In about three or four weeks, Laforest says they will start a process again where the Battle Group, the National Support Element, and the Signal Squadron will be busy managing and co-ordinating the sending nation rotation operations.
“In about two weeks’ time, the first national contingent will rotate. We’re going to then cycle all the troops, and then in mid-January, we restart that cycle again. That is where we are right now,” says Laforest.
First Half of Deployment
Laforest highlighted some events that occurred during the first half of the deployment. They include:
- The National Support Element organized the Baltic Warrior competition;
- The Battle Group has been highly successful in completing all the requirements asked of them by NATO. They also completed the integrated capstone exercise four weeks ago and exceeded all expectations. They are now fully accredited by NATO to conduct war operations;
- The Signals Squadron has been a key factor in making sure that everyone can communicate. During Ex NOBLE SKYWAVE, 2 Canadian teams participated in Latvia. Both teams included members from the Battle Group and the Signal Squadron. Team Savages won 1st overall, and Team Sigs Beast won 60th overall.
All of this is happening amidst a pandemic, and Col Laforest addressed three things that they keep in mind when it comes down to the pandemic.
“What we do to ensure that we are hardening ourselves, not only for the health and safety of our own or that of Latvians, is making sure international soldiers and Canadians will always isolate for a period of two weeks in their home country before being deployed to Latvia,” he says.
After isolation, the troops get on a service flight to Adazi and are confined to the camp for a period of close to four months.
“Obviously, if there are operations outside of Camp Adazi, we’ll go out, but all in all, the Camp is confined. Also, to make sure that we protect ourselves from Covid, every two hours, 10 per cent of the force is tasked in cleaning and disinfecting all surfaces,” Laforest added.
The CAF has some members deployed on Operation REASSURANCE in Latvia who have tested positive for COVID-19. For operational security reasons, specific numbers of affected members will not be released.
Following a positive diagnosis, they are placed in medical under the supervision of on-site clinicians until they recover. Contact tracing is also conducted. This helps identify potential cases to help limit the spread of infection.
The affected members are currently in isolation or quarantine. Isolation is for members who either test positive or display symptoms of COVID-19, and quarantine is a preventive measure for members who were in contact with people suspected or confirmed to have contracted the disease but do not show symptoms themselves.
Mandate till 2023
The current mandate of this deployment goes until 2023. Laforest mentioned that one of the big things they’ve been doing so far is having the Canadian Engineers build the Multinational Headquarters, a permanent structure.

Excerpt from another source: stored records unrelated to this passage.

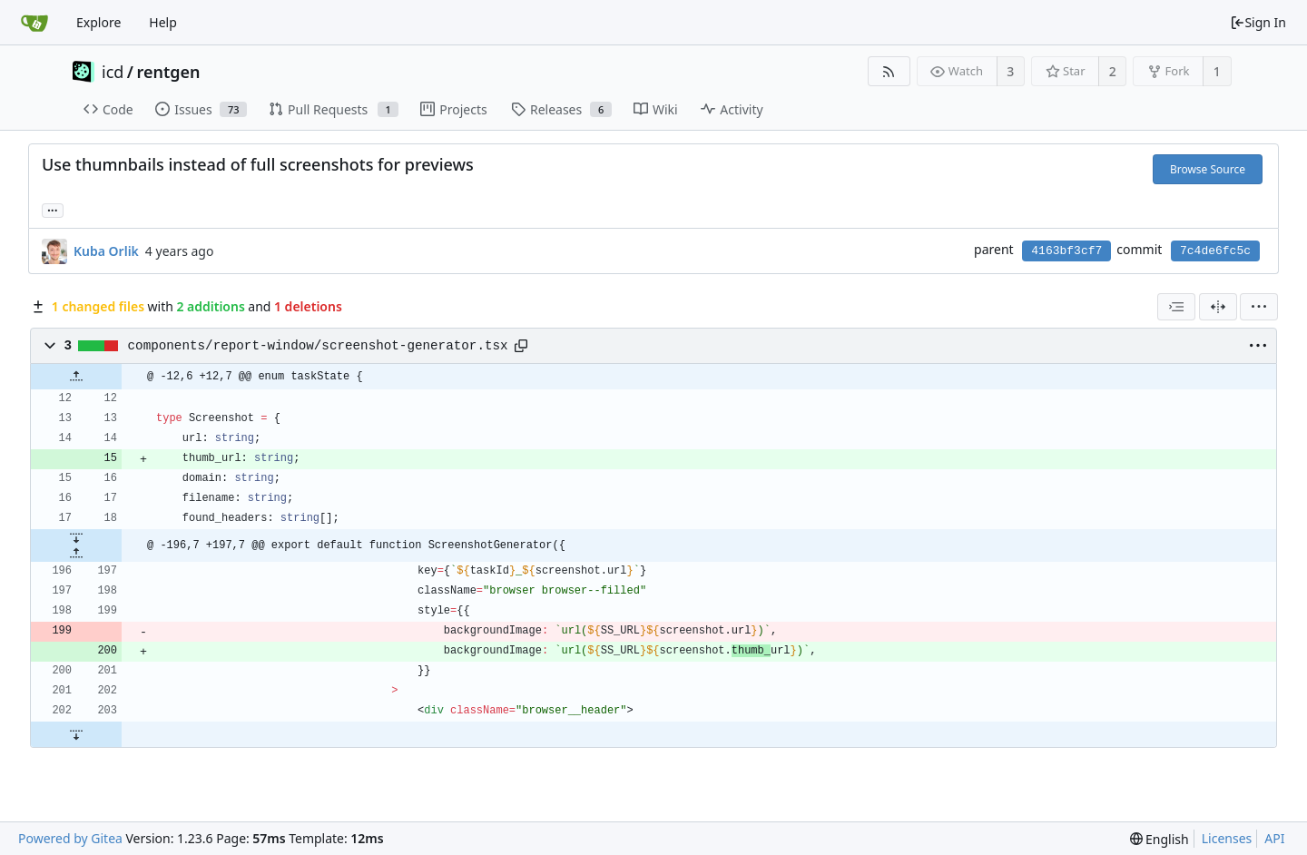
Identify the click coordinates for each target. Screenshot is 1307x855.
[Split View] (1218, 306)
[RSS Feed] (889, 71)
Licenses (1227, 838)
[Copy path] (521, 346)
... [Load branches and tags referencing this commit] (52, 209)
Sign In (1258, 22)
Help (163, 22)
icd (112, 72)
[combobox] (1176, 306)
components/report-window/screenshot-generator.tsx (318, 346)
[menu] (1259, 306)
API (1274, 838)
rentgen (169, 72)
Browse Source (1207, 169)
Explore (98, 22)
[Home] (34, 22)
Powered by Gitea (70, 838)
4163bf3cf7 (1066, 251)
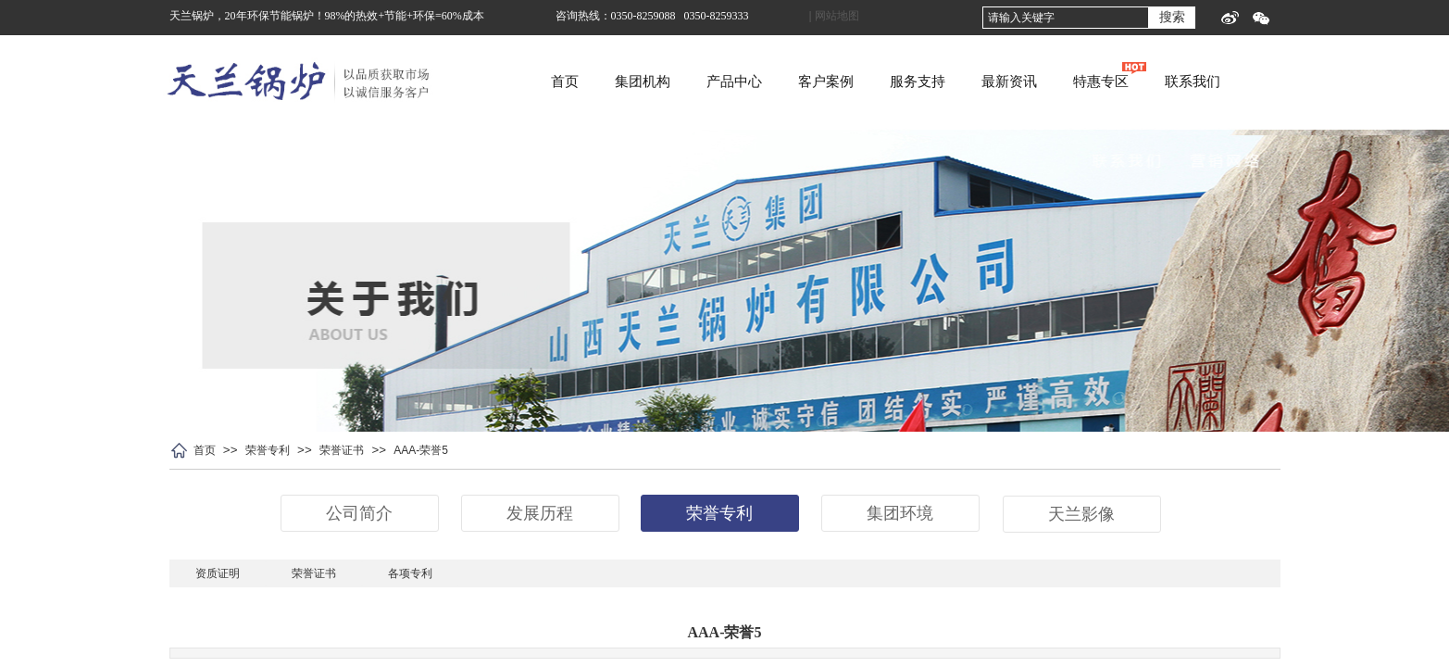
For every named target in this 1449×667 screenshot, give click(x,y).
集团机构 (715, 81)
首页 (637, 81)
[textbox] (1065, 17)
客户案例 (898, 81)
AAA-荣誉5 (420, 450)
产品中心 (806, 81)
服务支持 (990, 81)
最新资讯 (1081, 81)
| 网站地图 (834, 15)
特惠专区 (1173, 81)
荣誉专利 (267, 450)
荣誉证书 (341, 450)
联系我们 (1265, 81)
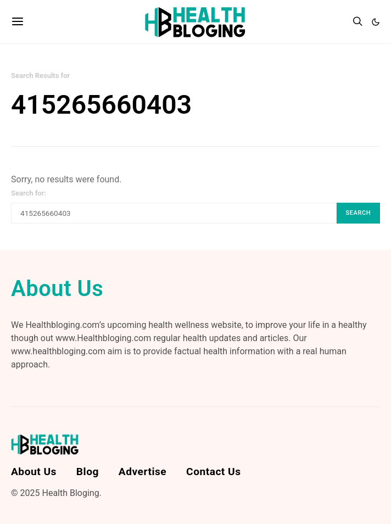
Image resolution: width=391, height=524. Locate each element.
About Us (34, 471)
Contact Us (213, 471)
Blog (87, 471)
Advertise (142, 471)
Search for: (28, 193)
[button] (375, 22)
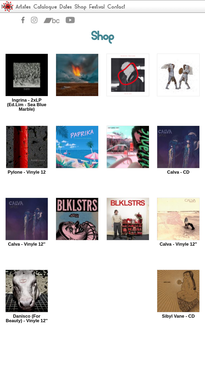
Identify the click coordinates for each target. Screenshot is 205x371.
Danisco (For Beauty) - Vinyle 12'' (27, 318)
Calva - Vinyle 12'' (26, 244)
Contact (116, 7)
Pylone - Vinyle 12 (27, 172)
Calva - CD (178, 172)
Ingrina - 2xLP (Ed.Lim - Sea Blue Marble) (26, 105)
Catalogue (45, 7)
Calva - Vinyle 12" (178, 244)
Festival (97, 7)
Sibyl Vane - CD (178, 316)
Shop (80, 7)
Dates (66, 7)
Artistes (23, 7)
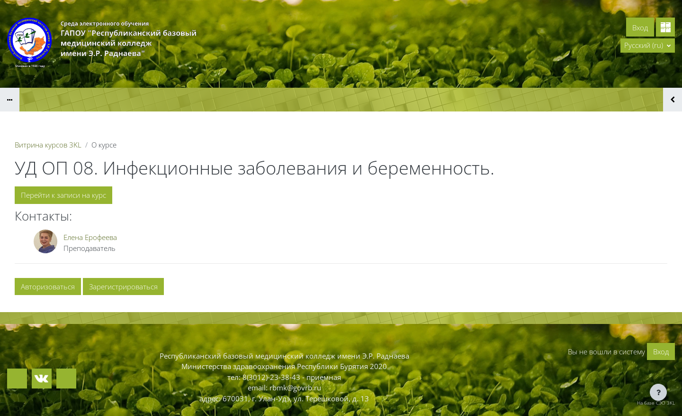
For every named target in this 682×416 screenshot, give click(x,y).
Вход (640, 27)
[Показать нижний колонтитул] (658, 392)
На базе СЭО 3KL (656, 402)
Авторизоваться (48, 286)
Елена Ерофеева (90, 237)
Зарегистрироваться (123, 286)
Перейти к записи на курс (63, 195)
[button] (647, 45)
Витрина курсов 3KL (48, 144)
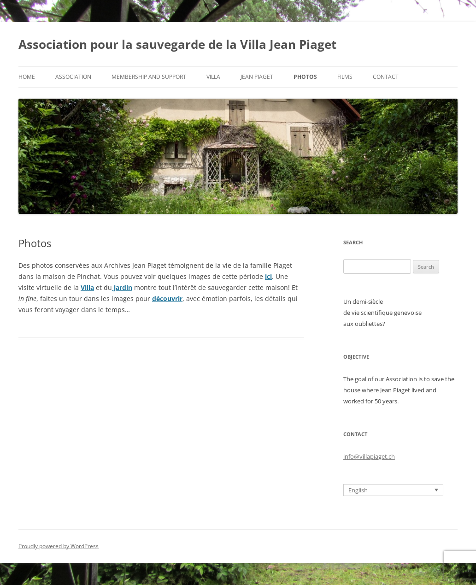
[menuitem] (393, 490)
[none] (393, 490)
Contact (386, 77)
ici (268, 276)
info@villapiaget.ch (369, 456)
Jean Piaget (257, 77)
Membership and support (149, 77)
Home (26, 77)
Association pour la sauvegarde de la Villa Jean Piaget (177, 44)
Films (345, 77)
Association (73, 77)
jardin (122, 287)
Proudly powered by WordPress (58, 546)
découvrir (167, 298)
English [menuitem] (358, 490)
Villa (213, 77)
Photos (305, 77)
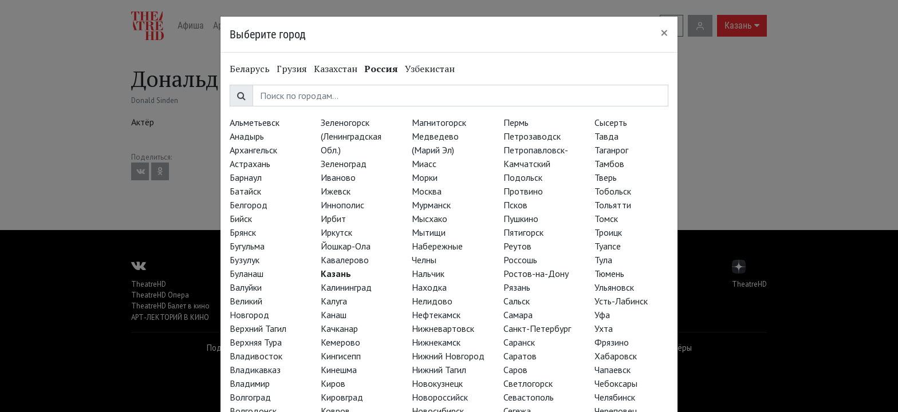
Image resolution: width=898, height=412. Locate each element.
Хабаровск (615, 356)
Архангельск (253, 150)
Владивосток (256, 356)
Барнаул (246, 177)
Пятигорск (523, 232)
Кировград (342, 397)
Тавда (606, 136)
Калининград (346, 287)
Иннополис (342, 205)
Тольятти (612, 205)
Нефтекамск (436, 314)
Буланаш (246, 273)
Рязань (516, 287)
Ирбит (333, 218)
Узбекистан (430, 68)
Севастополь (528, 397)
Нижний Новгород (448, 356)
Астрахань (250, 163)
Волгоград (250, 397)
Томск (606, 218)
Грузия (292, 68)
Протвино (523, 191)
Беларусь (250, 68)
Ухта (603, 328)
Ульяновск (614, 287)
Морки (425, 177)
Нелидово (432, 301)
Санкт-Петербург (537, 328)
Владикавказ (255, 369)
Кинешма (339, 369)
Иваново (338, 177)
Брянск (243, 232)
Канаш (333, 314)
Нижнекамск (436, 342)
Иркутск (336, 232)
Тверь (605, 177)
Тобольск (612, 191)
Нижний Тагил (439, 369)
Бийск (241, 218)
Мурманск (431, 205)
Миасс (424, 163)
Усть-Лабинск (621, 301)
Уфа (602, 314)
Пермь (516, 122)
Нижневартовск (443, 328)
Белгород (248, 205)
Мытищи (429, 232)
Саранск (519, 342)
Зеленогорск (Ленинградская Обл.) (351, 136)
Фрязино (611, 342)
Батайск (245, 191)
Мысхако (429, 218)
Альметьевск (254, 122)
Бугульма (247, 246)
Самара (518, 314)
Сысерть (610, 122)
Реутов (517, 246)
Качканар (339, 328)
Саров (515, 369)
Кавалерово (345, 260)
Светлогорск (528, 383)
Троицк (608, 232)
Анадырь (247, 136)
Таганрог (611, 150)
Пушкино (520, 218)
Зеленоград (344, 163)
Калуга (334, 301)
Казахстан (335, 68)
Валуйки (246, 287)
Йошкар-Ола (346, 246)
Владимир (250, 383)
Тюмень (609, 273)
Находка (429, 287)
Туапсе (607, 246)
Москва (427, 191)
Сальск (516, 301)
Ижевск (335, 191)
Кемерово (340, 342)
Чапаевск (612, 369)
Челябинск (614, 397)
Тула (603, 260)
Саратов (520, 356)
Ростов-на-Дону (536, 273)
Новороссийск (440, 397)
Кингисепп (341, 356)
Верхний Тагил (258, 328)
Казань (336, 273)
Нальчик (428, 273)
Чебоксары (615, 383)
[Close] (664, 33)
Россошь (520, 260)
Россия (381, 68)
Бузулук (244, 260)
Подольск (522, 177)
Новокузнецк (437, 383)
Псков (515, 205)
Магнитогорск (439, 122)
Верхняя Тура (256, 342)
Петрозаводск (532, 136)
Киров (333, 383)
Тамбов (609, 163)
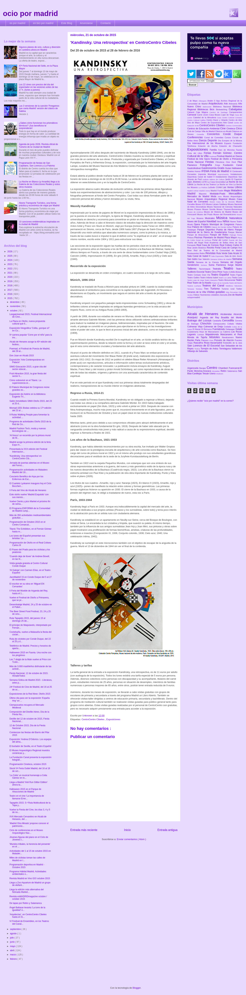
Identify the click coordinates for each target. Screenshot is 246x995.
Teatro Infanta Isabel (209, 277)
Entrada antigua (167, 830)
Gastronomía (209, 168)
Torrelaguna (225, 348)
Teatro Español (220, 274)
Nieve (220, 221)
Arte (226, 103)
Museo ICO (201, 204)
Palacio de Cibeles (201, 227)
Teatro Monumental (227, 280)
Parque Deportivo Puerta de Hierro (216, 229)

“We needed to build a headquarters that was commensurate with our aspiration to be a framework nation here and to be the leader of the coalition,” Laforest mentioned.
Despite the pandemic, Task Force Latvia has continued the exercise. Laforest says they’ve pushed the envelope in a sense that they’ve become even better than anyone else.
“The beauty of having cyclical deployments is that we can always build on the successes of the previous deployment, and these troops have been no different by pushing the envelope a little bit further, just like we expected them to do.”